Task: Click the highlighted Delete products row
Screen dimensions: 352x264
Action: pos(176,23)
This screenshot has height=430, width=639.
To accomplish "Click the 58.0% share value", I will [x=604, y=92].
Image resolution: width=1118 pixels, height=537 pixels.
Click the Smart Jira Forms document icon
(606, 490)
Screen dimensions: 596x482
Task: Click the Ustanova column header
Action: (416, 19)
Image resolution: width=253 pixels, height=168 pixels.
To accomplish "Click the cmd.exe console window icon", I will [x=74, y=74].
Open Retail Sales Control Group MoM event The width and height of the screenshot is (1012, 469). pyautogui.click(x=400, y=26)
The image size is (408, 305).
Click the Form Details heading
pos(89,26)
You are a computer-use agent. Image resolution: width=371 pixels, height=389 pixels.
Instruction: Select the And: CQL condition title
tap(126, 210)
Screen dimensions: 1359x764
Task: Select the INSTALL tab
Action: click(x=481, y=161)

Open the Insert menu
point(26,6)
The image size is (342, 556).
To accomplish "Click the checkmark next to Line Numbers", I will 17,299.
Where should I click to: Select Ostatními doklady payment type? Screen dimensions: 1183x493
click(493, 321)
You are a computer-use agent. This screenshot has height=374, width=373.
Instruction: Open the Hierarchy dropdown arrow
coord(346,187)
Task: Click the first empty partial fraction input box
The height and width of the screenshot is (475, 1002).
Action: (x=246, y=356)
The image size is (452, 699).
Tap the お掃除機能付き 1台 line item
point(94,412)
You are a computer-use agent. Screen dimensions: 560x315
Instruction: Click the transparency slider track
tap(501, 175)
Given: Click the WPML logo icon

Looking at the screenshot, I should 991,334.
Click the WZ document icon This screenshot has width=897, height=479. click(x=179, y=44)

+++

**Objective**
Copy out every line of the entries from the one containing "Where should I" down to the end of the entries, with both ends included and nothing altered.

**Output of the exercise**
Where should I click to: Select Ostatními doklady payment type? Screen dimensions: 1183x493
click(493, 321)
You are a computer-use agent. This screenshot has height=374, width=373.
Instruction: Open the Hierarchy dropdown arrow
coord(346,187)
Task: Click the first empty partial fraction input box
The height and width of the screenshot is (475, 1002).
Action: (x=246, y=356)
The image size is (452, 699).
Tap the お掃除機能付き 1台 line item
point(94,412)
You are a computer-use agent. Screen dimensions: 560x315
Instruction: Click the transparency slider track
tap(501, 175)
Given: Click the WPML logo icon

Looking at the screenshot, I should 991,334.
Click the WZ document icon This screenshot has width=897, height=479. click(x=179, y=44)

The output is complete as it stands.